Alex Ross first became enamored of superheroes as a child, when he saw Spider-Man on the children's TV series The Electric Company.
He was an illustration student at Chicago's American Academy of Art.
Before breaking into comics, Ross worked as a storyboard artist. His first published work was the 1990 five-issue miniseries, Terminator: The Burning Earth, written by Ron Fortier and published by NOW Comics. Ross created all of the art, from pencils through coloring for the series. He performed similar work on a variety of titles over the next few years. In 1993, he completed his first painted superhero assignment, the cover of a Superman novel, Superman: Doomsday & Beyond.
During this time, Ross met writer Kurt Busiek, and the two began submitting proposals for series that would feature paintings as their internal art. Marvel agreed to a project that would tell much of the history of the Marvel Universe from the perspective of an ordinary person. That limited series, Marvels, was released in 1994, and chronicled the life of a photojournalist, as he reacted to living in a world of superheroes and villains.
Busiek, Ross, and penciller Brent Anderson went on to create Astro City, first published by Image Comics in 1995 and later by Wildstorm Comics. The series features an original superhero world and continues the theme of Marvels, exploring how ordinary people, superheroes and villains react to a world where the fantastic is commonplace. Ross paints the covers and helps set the costumes and the general look and feel for the series, which has been published sporadically in recent years.

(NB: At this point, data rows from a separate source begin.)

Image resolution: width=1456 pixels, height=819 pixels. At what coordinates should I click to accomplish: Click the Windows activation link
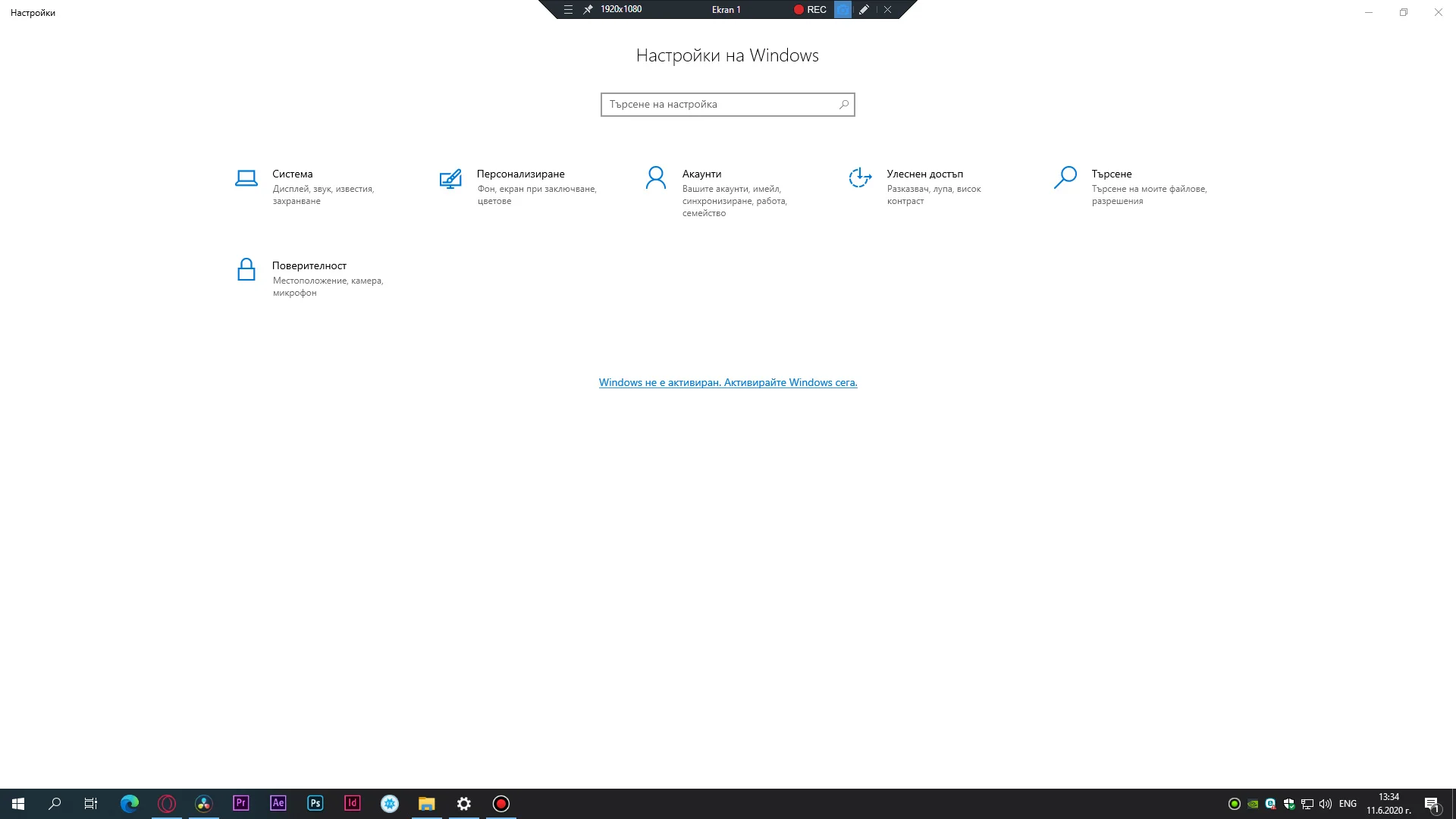(727, 382)
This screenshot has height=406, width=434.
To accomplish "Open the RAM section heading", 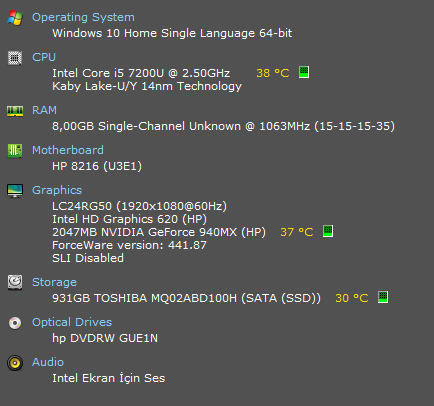I will [44, 110].
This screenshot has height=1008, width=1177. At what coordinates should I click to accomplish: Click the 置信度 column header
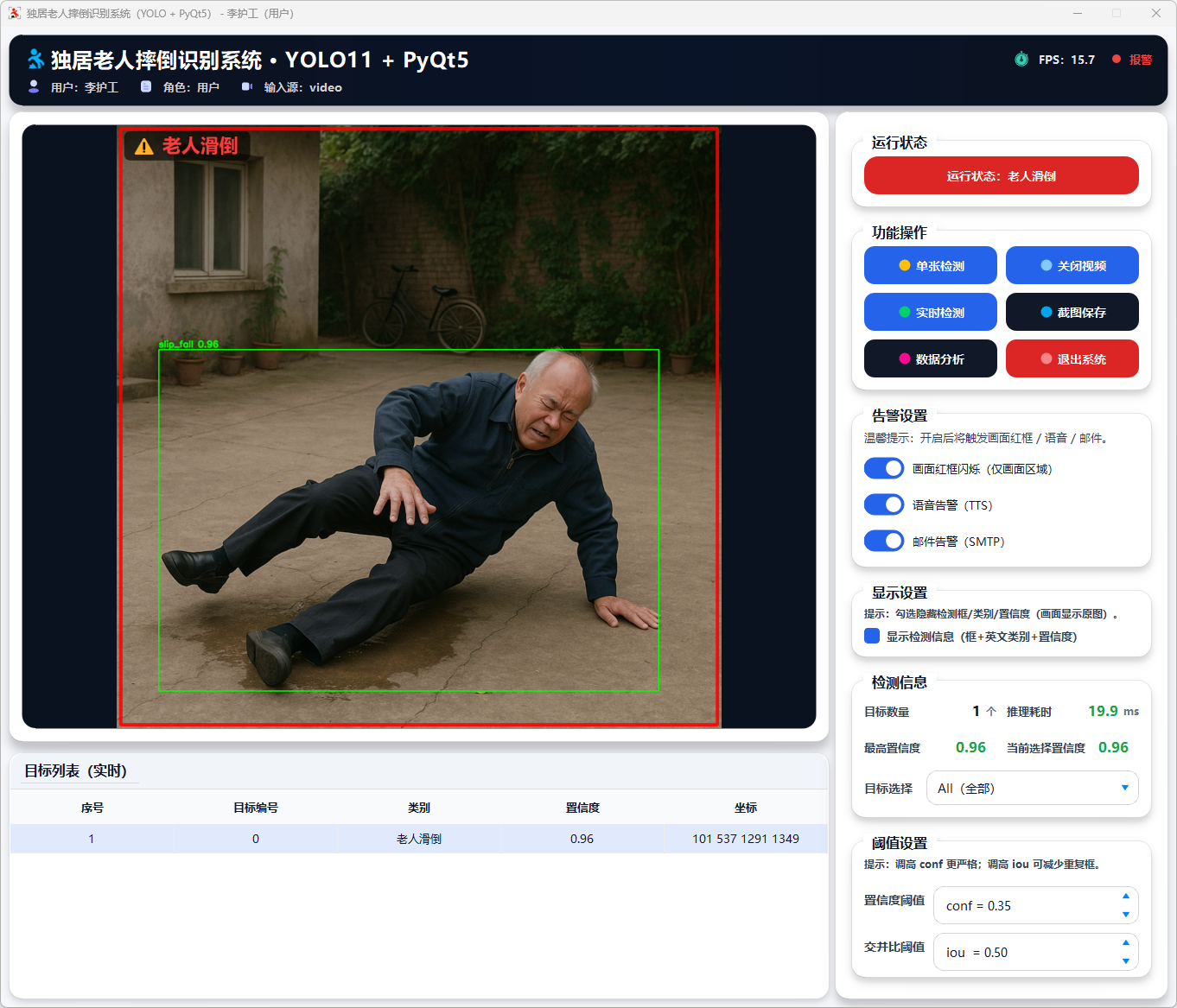tap(582, 808)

In 1996, Ross worked with writer Mark Waid on the DC Comics limited series Kingdom Come, which presents a possible future for the DC universe, in which Superman and several other classic superheroes return from retirement to tame a generation of brutal anti-heroes. The work featured Ross' redesigned versions of many DC characters, as well as a new generation of characters.
Ross followed Kingdom Come with Uncle Sam, a non-superhero work for DC's Vertigo line, an experimental work that examined the dark side of American history.
In the early 2000s, with writer Jim Krueger, Ross plotted and designed characters for a trilogy of Marvel limited series, Earth X, Universe X, and Paradise X, which combined dozens of Marvel characters from various time periods.
Between 1998 and 2003, writer Paul Dini and Ross produced annual tabloid-sized editions celebrating the 60th anniversaries of DC Comics' Superman (Peace on Earth), Batman (War on Crime), Shazam (Power of Hope), and Wonder Woman (Spirit of Truth), as well as two specials featuring the Justice League, Secret Origins and Liberty and Justice.